At second look, then, the drama of a priest looking into the mysteries of a virtuous life doesn't seem so bizarre. It becomes even less so after novelist Vetere, screenwriter John Romano and director Holland get through modernizing their protagonist. Father Frank not only has street smarts (he holds his own with punks and junkies), but he's also afflicted with his own major league crisis of faith, which comes into full view the minute he lays eyes on the fallen-away daughter of the woman he's investigating. Roxanne Oregan (Anne Heche) is an unhinged redhead who proves to be Frank's double, in a way: Her mother, who as a girl may also have literally stopped bombs from falling on her native village, might be a saint to the worshipers at St. Stanny's -- but her devotion left no time for her daughter. Roxanne's bitterness is mixed with bewilderment, her faith in all things shaken. That she instantly becomes the occasion of sin, stirring lust in a priest who no longer knows what to believe, is almost inevitable.

But Miracle is no more another story about a corrupt priest than it is a horror movie in the manner of The Exorcist. Instead, Holland and Company seem to have taken their cues from the peerless British novelist Graham Greene -- whose great subject, it can be argued, is the possibility of faith in a world that conspires to destroy it. Said another way, Holland keeps Harris' complex, subtly shaded Father Frank on the high road, despite his flaws. The Legion of Decency crowd is unlikely to find nearly as much fault with this somber and serious movie as it did with, say, the scandalous Priest, last year's irreverent Dogma or even Stigmata, in which Patricia Arquette discovered crucifixion scars on her body after a supernatural experience.
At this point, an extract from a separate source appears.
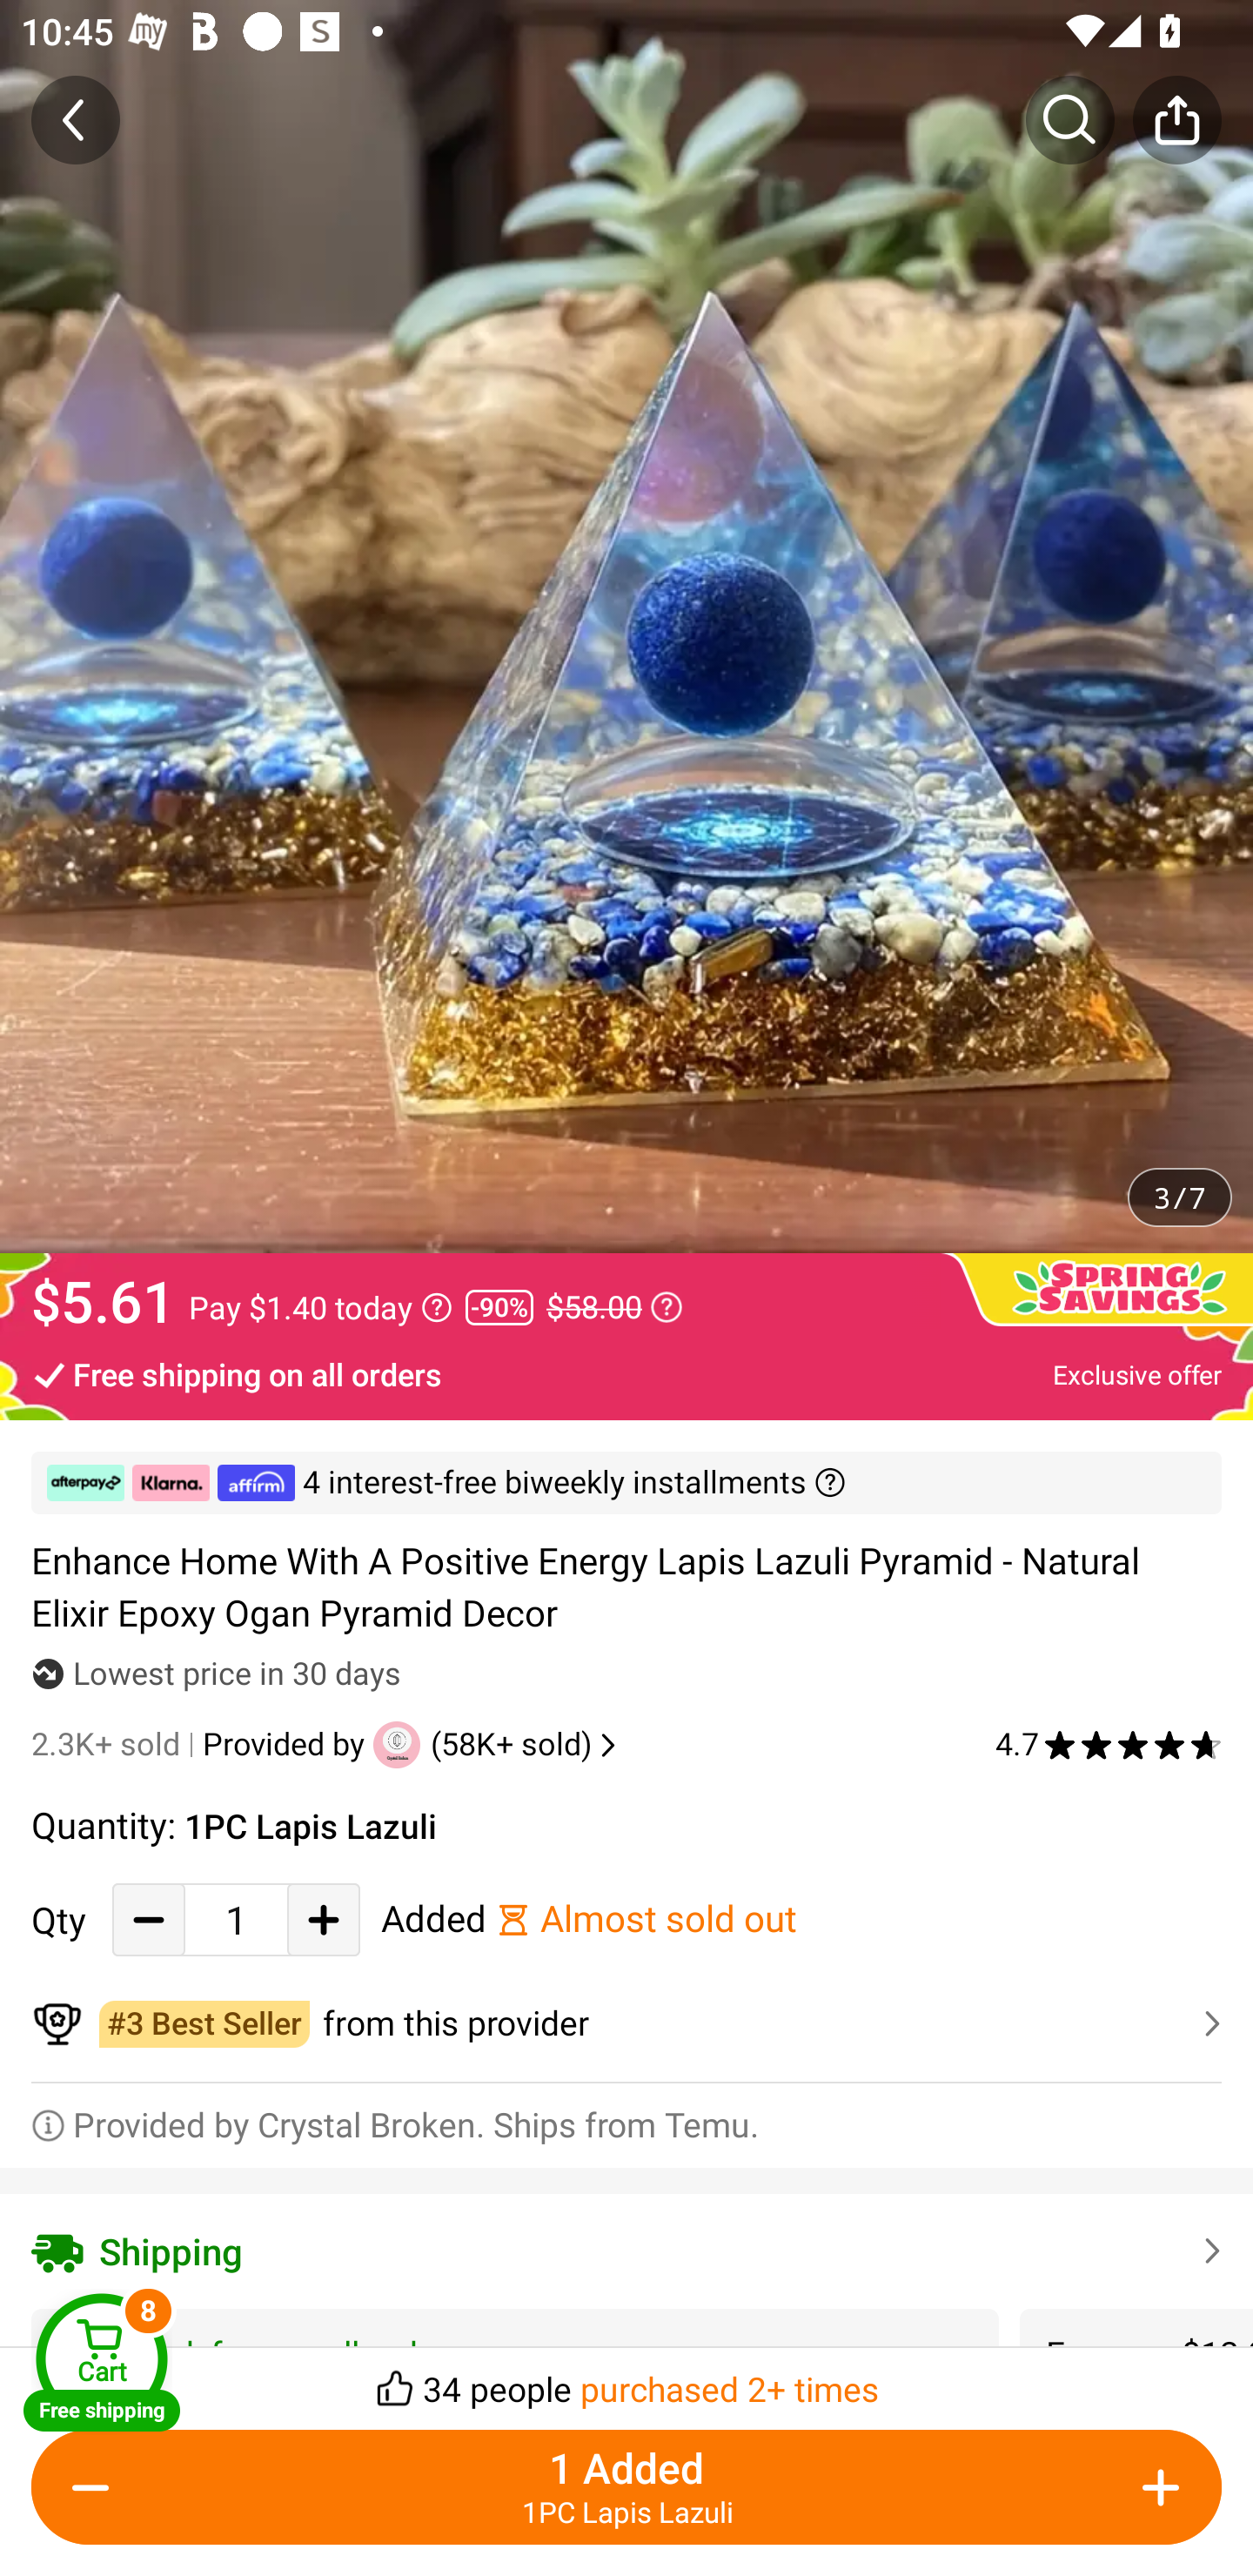 This screenshot has height=2576, width=1253. What do you see at coordinates (97, 2487) in the screenshot?
I see `Decrease Quantity Button` at bounding box center [97, 2487].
"God gave me doubts," Father Frank declares at last, "but He also gave me Helen." And in that may lie the most immediate "miracle" of the piece. Happily, the movie also gives us a politically connected Chicago archbishop who's the picture of worldly ambition, and, more interesting still, an imperious, snobbish German archbishop (Armin Mueller-Stahl) who has reasons of his own for opposing Helen Oregan's cause. The confrontations, in a paneled conference room, between this formidable European scholar and Harris' hip street priest are a pleasure to watch and listen to -- the vintage dormitory argument raised to the level of high art.

The Third Miracle is art, too, a sustained act of spiritual inquiry that, at its best, stirs the soul. For now, go ahead and skip church and hit the art house instead.